De plus en plus utilisée par les marques en dehors du jeu vidéo, la technologie 3D figurait en bonne place dans les échanges à Adobe Max, la grand-messe annuelle sur la créativité, organisée par le groupe américain les 18 et 19 octobre à Los Angeles.
Les somptueuses villas de Beverly Hills sont loin, tout comme les collines de Hollywood ou les plages de Santa Monica et Venice Beach. C’est au cœur du quartier d’affaires de Downtown Los Angeles, au LA Convention Center, qu’Adobe a organisé les 18 et 19 octobre le retour de sa grande conférence annuelle consacrée à la créativité, Adobe Max, après trois ans d’absence pour cause de pandémie. D’ordinaire, ce sont 16 000 personnes venues des quatre coins du monde qui fourmillent dans ce bloc d’immeubles situés juste à côté du mythique Staples Center cher aux Lakers, rebaptisé depuis peu Crypto.com Arena. Cette année, elles étaient seulement 6 000. Parmi elles, beaucoup de créatifs utilisateurs des logiciels Adobe, de Photoshop à Illustrator, en passant par Premiere et After Effects.

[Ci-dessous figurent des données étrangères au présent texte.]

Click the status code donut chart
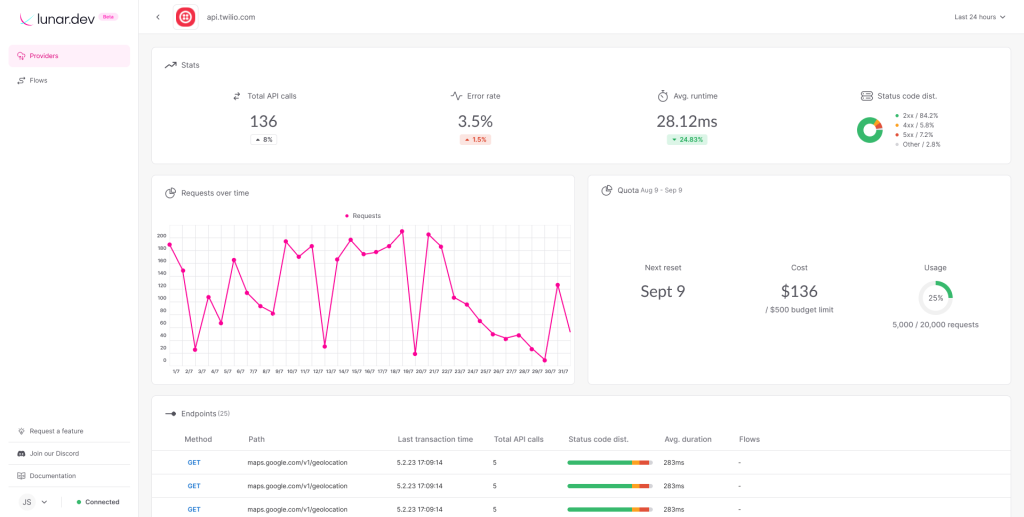The width and height of the screenshot is (1024, 517). 870,129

Mais l’une des technologies stars de cette édition 2022 d’Adobe Max, c’est la 3D. « Nous sommes la division qui progresse la plus vite », plante d’emblée Sébastien Deguy, son directeur 3D et métavers (lire interview P. 26). La solution Adobe Substance 3D est déjà très implantée dans l’industrie du jeu vidéo, comme chez Epic Games, le studio qui développe notamment Fortnite. De nombreuses marques l’utilisent aussi, comme Puma, Bose, Salomon ou encore Burberry, principalement pour la modélisation 3D de leurs produits pour la vente en ligne, mais pas seulement. Pour autant, le groupe américain ne compte pas s’arrêter là.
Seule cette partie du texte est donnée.